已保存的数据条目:
□ □ □ □ □ □ □

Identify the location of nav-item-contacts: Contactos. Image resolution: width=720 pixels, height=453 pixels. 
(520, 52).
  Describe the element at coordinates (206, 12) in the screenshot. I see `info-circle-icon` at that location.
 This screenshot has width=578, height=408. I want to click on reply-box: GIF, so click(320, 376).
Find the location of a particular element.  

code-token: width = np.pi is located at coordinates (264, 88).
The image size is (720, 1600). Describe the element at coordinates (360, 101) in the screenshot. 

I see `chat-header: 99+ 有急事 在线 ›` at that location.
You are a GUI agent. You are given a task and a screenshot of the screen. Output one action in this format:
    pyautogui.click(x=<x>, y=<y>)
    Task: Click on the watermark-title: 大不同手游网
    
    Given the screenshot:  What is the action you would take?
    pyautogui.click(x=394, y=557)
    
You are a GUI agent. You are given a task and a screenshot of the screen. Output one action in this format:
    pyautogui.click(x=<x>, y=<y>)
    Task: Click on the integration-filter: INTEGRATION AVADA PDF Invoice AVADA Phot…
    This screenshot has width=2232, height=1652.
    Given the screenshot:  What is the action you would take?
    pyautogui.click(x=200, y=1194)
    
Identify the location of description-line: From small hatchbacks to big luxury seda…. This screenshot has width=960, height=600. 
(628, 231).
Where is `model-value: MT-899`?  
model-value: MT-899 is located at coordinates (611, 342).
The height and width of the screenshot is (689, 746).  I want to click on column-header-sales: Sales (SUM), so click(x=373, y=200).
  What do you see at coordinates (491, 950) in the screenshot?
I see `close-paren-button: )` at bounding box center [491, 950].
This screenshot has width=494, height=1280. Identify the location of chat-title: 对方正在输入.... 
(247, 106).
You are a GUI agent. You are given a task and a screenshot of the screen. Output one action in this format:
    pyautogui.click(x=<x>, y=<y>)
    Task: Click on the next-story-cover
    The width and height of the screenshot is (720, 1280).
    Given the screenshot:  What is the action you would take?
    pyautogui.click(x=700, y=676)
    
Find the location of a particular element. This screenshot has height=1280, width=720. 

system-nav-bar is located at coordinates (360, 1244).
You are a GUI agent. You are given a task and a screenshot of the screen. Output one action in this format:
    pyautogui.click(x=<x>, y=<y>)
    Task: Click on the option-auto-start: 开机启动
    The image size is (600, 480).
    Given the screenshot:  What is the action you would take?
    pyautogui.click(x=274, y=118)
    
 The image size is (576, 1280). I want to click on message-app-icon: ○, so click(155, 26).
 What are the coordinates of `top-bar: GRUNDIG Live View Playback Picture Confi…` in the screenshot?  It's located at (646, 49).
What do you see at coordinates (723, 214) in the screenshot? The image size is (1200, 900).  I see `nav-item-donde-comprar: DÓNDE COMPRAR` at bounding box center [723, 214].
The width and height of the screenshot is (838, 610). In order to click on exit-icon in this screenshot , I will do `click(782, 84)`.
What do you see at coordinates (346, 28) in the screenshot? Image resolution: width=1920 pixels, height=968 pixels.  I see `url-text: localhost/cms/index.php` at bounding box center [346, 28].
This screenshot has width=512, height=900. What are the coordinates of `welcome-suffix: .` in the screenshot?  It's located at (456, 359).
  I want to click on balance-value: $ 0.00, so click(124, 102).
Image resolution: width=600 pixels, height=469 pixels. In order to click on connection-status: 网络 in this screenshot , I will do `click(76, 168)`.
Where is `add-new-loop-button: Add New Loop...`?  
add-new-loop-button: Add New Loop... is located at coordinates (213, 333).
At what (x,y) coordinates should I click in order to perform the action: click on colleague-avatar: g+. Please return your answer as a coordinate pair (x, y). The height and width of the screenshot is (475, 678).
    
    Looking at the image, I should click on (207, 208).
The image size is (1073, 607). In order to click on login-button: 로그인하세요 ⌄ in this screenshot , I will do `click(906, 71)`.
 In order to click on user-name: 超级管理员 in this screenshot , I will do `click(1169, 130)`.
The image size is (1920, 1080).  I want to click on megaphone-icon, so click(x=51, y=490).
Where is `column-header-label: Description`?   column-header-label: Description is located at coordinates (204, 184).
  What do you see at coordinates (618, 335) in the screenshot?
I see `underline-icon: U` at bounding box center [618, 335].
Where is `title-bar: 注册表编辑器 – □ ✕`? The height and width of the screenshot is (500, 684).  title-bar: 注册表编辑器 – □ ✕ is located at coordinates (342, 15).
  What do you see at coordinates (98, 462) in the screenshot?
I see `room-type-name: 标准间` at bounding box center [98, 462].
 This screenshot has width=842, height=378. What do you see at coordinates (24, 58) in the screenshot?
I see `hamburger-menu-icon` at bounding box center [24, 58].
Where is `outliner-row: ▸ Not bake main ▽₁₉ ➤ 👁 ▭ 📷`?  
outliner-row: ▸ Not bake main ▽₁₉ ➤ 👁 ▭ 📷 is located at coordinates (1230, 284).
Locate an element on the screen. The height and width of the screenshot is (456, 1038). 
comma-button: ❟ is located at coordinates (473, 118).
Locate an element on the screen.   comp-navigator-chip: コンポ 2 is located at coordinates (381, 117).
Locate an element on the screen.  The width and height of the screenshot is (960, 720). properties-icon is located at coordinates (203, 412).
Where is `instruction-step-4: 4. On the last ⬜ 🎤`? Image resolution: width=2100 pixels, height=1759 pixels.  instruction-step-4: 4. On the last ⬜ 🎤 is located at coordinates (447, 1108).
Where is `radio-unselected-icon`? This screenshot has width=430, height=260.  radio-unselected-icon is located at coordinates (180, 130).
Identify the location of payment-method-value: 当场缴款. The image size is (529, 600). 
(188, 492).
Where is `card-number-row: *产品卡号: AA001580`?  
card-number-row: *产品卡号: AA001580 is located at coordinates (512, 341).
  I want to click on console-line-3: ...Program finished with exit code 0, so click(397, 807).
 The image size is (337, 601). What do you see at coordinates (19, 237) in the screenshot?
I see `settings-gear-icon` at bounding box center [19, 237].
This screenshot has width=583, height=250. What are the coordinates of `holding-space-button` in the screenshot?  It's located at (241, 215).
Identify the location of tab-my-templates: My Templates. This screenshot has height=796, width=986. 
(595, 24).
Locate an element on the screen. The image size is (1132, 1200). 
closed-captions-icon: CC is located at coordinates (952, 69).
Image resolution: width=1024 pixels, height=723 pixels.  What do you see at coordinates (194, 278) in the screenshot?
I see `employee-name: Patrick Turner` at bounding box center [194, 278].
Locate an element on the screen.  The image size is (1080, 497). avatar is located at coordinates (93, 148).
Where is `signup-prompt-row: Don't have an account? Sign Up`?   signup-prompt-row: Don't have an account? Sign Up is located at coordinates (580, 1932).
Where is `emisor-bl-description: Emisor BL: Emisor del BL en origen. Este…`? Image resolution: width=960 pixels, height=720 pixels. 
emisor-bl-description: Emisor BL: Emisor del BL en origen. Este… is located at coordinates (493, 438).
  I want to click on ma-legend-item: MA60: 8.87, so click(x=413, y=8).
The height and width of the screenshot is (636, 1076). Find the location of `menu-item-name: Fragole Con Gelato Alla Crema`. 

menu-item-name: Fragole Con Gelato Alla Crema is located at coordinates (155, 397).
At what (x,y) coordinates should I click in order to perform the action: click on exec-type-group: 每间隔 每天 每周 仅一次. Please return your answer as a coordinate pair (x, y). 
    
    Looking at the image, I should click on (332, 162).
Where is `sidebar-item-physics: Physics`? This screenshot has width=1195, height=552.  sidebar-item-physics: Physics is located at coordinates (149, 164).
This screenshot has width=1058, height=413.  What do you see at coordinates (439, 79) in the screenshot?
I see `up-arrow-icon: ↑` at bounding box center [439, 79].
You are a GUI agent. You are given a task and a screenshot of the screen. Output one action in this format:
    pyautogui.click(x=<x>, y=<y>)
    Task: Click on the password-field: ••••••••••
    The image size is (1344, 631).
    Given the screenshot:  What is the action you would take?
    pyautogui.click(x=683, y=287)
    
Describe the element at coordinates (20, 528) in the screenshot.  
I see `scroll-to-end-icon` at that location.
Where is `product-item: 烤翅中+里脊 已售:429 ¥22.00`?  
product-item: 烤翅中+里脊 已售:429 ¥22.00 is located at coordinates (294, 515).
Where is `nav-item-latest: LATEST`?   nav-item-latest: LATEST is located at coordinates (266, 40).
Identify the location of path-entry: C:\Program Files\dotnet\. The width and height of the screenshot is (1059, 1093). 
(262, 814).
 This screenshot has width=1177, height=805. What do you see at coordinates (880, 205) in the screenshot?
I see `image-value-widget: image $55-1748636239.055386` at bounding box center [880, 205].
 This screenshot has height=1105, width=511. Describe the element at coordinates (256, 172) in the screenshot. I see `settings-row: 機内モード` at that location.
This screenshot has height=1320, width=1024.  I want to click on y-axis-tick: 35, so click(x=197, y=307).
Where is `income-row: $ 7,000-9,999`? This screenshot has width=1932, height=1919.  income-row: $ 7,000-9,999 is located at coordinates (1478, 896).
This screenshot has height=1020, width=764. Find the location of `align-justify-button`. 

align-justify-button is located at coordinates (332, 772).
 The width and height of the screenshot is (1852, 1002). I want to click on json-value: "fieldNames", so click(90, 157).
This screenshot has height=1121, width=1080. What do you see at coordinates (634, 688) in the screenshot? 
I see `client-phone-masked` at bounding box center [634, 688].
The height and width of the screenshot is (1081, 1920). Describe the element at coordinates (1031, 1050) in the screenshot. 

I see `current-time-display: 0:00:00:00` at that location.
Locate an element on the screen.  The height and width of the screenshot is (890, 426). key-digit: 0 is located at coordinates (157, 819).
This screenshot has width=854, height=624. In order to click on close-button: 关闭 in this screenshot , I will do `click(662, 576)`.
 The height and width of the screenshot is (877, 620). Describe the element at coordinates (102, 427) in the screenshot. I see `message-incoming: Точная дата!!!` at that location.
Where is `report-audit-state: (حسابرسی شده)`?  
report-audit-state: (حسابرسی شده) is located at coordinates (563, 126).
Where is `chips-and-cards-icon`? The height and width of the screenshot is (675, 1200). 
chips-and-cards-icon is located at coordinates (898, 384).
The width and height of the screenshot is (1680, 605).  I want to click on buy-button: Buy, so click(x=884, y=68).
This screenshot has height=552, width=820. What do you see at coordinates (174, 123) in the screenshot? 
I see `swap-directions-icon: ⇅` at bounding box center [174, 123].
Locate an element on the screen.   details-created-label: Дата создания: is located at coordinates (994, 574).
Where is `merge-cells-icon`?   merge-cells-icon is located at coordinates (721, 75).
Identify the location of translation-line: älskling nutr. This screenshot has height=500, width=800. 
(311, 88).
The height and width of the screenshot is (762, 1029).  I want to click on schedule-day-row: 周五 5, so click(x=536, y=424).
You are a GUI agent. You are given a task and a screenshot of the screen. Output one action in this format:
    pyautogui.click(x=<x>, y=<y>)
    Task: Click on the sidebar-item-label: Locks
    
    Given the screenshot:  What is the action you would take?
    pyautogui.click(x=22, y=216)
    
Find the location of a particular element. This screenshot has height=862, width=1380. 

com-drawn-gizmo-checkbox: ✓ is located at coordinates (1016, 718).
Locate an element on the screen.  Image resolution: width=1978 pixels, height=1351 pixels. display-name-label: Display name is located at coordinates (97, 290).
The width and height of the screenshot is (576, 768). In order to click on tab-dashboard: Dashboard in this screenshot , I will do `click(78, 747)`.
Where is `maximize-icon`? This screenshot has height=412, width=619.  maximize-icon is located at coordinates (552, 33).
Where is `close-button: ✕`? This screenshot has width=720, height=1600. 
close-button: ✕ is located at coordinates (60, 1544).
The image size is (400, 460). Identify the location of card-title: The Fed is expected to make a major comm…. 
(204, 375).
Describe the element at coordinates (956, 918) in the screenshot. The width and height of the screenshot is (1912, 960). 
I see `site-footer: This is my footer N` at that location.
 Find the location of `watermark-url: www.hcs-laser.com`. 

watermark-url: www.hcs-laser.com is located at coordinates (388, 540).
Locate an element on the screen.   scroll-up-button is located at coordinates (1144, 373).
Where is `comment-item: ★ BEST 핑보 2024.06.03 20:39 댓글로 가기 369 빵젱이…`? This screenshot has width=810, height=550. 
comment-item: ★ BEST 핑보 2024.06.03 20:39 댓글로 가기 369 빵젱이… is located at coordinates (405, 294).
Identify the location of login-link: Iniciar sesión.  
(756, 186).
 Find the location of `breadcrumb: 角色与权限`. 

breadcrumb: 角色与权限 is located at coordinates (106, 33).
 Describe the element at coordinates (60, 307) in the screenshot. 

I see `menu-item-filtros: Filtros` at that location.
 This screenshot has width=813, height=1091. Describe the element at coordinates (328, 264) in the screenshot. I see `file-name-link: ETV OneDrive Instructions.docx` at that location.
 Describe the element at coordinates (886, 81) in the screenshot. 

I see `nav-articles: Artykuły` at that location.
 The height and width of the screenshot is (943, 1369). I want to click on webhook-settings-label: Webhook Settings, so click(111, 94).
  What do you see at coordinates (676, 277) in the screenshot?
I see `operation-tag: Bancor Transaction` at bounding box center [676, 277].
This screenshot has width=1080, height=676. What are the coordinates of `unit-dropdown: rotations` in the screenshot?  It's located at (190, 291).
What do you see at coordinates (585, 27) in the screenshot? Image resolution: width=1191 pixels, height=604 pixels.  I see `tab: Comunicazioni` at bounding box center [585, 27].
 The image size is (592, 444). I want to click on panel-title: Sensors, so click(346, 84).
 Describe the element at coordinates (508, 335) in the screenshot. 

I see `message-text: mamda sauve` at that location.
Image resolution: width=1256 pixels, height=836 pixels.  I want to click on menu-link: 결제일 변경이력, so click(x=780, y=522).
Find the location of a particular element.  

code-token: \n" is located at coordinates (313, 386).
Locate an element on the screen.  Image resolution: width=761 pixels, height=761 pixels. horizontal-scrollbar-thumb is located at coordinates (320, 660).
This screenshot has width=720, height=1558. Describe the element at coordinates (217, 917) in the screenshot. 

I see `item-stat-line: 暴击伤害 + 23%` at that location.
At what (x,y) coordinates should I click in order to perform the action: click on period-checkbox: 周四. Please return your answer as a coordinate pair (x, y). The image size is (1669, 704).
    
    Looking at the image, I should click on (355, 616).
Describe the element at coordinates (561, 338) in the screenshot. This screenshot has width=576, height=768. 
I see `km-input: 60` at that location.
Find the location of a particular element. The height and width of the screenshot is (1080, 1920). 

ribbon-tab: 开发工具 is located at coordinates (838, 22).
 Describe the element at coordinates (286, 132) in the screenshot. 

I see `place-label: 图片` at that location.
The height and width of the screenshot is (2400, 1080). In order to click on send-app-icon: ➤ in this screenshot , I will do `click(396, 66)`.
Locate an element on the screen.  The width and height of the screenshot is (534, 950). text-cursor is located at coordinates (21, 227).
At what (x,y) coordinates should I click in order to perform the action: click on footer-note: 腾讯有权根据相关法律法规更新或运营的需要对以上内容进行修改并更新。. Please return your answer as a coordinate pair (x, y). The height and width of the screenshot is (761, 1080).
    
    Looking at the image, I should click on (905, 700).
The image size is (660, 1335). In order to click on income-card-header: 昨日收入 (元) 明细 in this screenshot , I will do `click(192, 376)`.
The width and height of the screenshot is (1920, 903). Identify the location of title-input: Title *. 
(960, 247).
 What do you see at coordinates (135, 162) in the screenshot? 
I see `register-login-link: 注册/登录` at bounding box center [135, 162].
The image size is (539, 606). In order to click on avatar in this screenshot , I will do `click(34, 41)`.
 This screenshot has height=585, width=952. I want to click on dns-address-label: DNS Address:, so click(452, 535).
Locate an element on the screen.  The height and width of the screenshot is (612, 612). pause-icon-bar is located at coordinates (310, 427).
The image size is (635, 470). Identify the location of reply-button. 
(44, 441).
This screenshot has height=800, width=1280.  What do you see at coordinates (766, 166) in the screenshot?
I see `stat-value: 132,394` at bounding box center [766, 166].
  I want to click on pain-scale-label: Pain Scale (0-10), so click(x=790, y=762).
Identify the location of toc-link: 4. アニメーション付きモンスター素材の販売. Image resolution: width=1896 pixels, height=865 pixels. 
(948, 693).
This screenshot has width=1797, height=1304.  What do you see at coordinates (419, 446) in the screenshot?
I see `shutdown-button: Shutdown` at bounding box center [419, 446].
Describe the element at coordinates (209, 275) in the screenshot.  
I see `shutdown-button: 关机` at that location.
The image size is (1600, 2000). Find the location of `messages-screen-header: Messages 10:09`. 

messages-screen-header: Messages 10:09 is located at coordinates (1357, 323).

□ □ □ □ □ □ □

列出上面数据中所有含有字符串“角色与权限”的行，每行完整抄出，匹配时区分大小写。

 Find the location of `breadcrumb: 角色与权限`. 
breadcrumb: 角色与权限 is located at coordinates (106, 33).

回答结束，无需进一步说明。